福野礼一郎の宇宙 甲 →福野礼一郎の宇宙(甲)を購入
福野礼一郎の宇宙 乙 →福野礼一郎の宇宙(乙)を購入

デザイナーを志す人のための必読書というと小難しい理論書ばかりを連想するかもしれませんが、そんなものばかりでもありません。気軽に読めて奥が深いものの筆頭に、グラフィック・デザイナーの佐藤卓さんの「デザインの解剖」シリーズがあげることができます。
この本は定番となっている日用品、例えば「タカラ・リカちゃん」人形やフジフィルムのレンズ付きフィルム「写ルンです」などを取り上げ、プロダクトの細かな部分にまで目を向けると同時に、それらがどのように全体を構成しているか、そこに込められたデザインの秘密を明らかにするものです。
実際に商品として社会に出され、高い評価を得ているモノがどのような特徴を持ち、いかに構成されているかを平易に解説してくれる得難い書であり、佐藤さんという一流のデザイナーが、作り手ではなく一般の素人、つまり買う側の視点でモノのディテールに込められたデザイナーシップを指摘してくれるという点もユニークです。美大でデザインを教えている立場からすると、とかく思いつきで作ってしまおうとする学生にとって、モノをしっかり見ることの大事さ、デザインという行為の奥深さ、面白さに気づかせてくれる好著です。

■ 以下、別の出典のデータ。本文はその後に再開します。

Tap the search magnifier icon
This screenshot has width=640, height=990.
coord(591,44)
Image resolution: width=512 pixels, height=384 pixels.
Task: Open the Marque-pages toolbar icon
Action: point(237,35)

さて、最近までこんな本は他にはないだろうと思っていたら、大変面白い本に出会い、自分の不勉強を思い知らされました。それがこの「福野礼一郎の宇宙」です。
著者の福野礼一郎さんは「自動車設計・生産技術・自動車工学・材料力学などに精通する自動車評論家」ですが、「クルマばかりではなく、航空機、兵器、銃、刀剣、機械式腕時計などにも造詣が深い」(本書の著者紹介による)とのこと。本のサブタイトルには「キカイの本質を理解すればクルマの偉大さがわかる!」(甲)、「クルマとは何か。どこへいくのか。クルマの未来が見えてくる」(乙)と書かれていますが、単に自動車評論家がクルマについて語った本ではありません。
「デザインの解剖」がグラフィックデザイン的な視点から大量に消費される日用品を取り上げているのに対して、こちらは工業デザイン的な視点からクルマを代表とする耐久消費財を取り上げていると言っても良いでしょう。航空機や時計、バッグ、家具、電化製品などあらゆる人工物を通して、モノ造りという局面で心すべき事柄が述べられている、と言っても大げさではないと思います。

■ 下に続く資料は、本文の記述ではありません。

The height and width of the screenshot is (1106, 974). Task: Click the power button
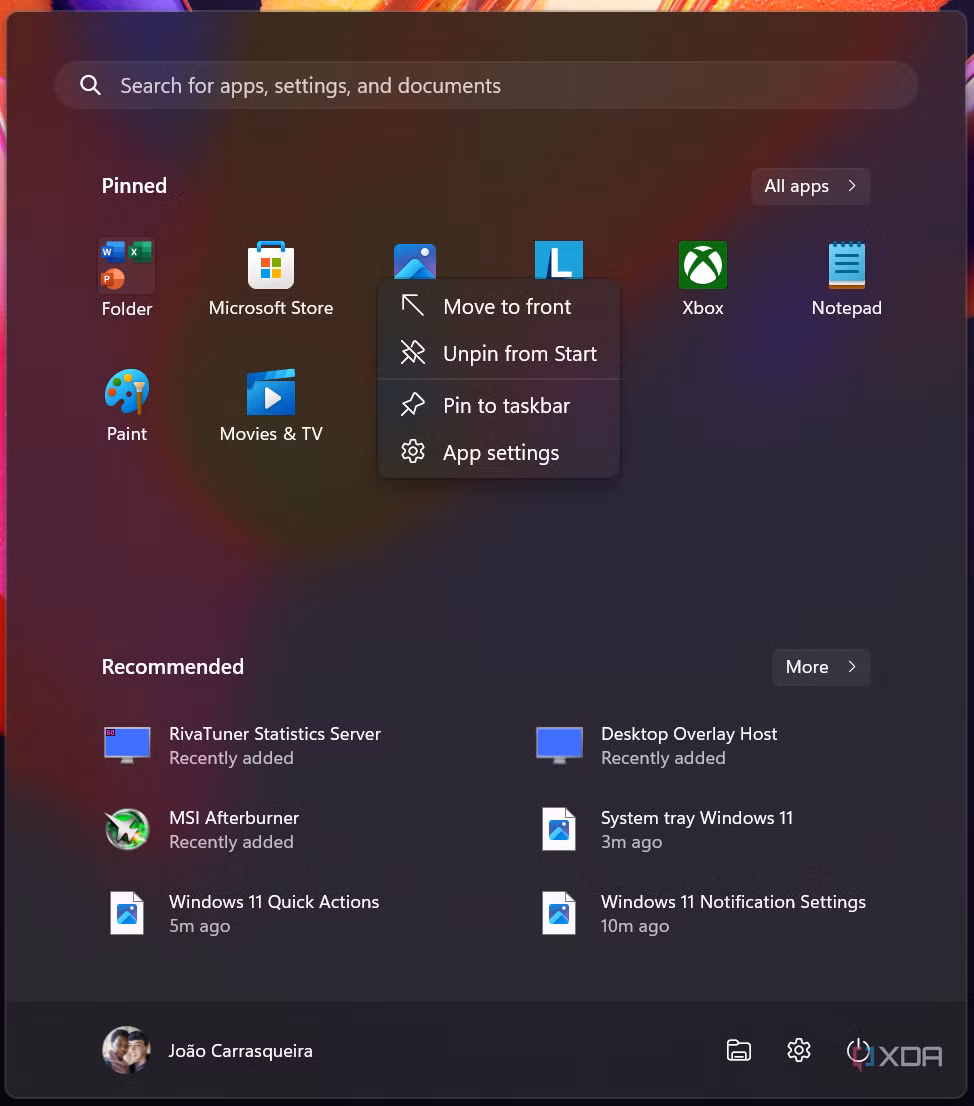point(858,1050)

さらにデザインをする(あるいはデザイナーになろうとする)人間にとって、この本が興味深いのは、それが消費者・利用者の中にいる最も恐るべき存在、「目利き」の立場で書かれているからです。
「デザインの解剖」は、一流デザイナーが一般消費者の立場をとって商品を見つめるスタイルから、なんとなく身内への優しさが感じられような気がします(佐藤さんのキャラクターもあるのでしょうが)。
それに比べ、「福野礼一郎の宇宙」はどちらかというと消費者、つまり作る側ではなく使う側、その中でも「うるさ方」というか、クオリティの分かる数寄ものの視点からの鋭い切り込みが目立ちます。
ホンモノの持つ質感への気づき、モノに封じ込められた造形の秘密、モノづくりの現場を通して知った人工物のありうるべき姿、そしてそれを作り出すアルチザンの哲学がいろんな場所にちりばめられていることに気づきます。こう書くと、退屈な話が続くかのように思うかもしれませんが、真剣ながら歯切れのよいスピーディーな口調そのままの文章は快感でもあります。

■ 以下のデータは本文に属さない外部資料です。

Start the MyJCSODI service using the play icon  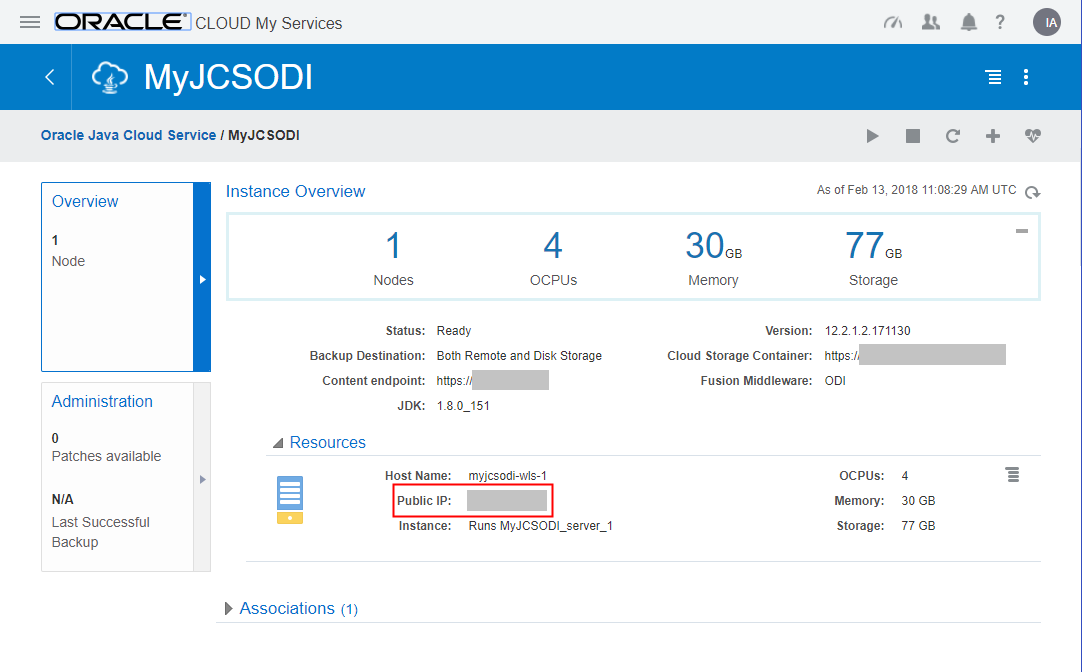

それにしても、いったいどのようにしてこうしたスタンスの本が書かれることになったのか。そう考えて、この本や福野氏の他の仕事、例えば「クルマはかくして作られる」や「極上中古車を作る方法」といった他の著書を読んでみたら、かつて街中にいた頑固だけれど子どもには優しかった職人さんのことを思い出しました。どのような方かは存じ上げないのですが、福野さんはおそらくそうした存在を知る最後の世代なのではないか。著書を読む限りでは、どうやらこの本の原点は福野さんが学校等の教育制度を通してではなく、現場の優れた眼を持つ職人さんたちとの会話から、彼らの技を通してモノ造りの秘密を教わったからではないかと思います。

本書の一節に「美大だか何だかを卒業して10年もたたないデザイナーと称する人間が、ぺらぺらとよく回るその口で『感性』だの『あたしのイメージ』だのという言葉を乱発するのを聞いていると、だからつくづくアホらしい」とありますが、そうした学生を指導する立場として耳の痛い一言です。
4年間程度の美大教育では、どうしても知識的に中途半端な状態で学生を世の中に送り出すことになってしまうのは避けられません。それはしょうがないとしても、常に市井のモノづくりの哲学者たちに耳を傾ける謙虚さを失わない卒業生を送り出したい。卒業式を前に、そんなことを考えさせられた本でした。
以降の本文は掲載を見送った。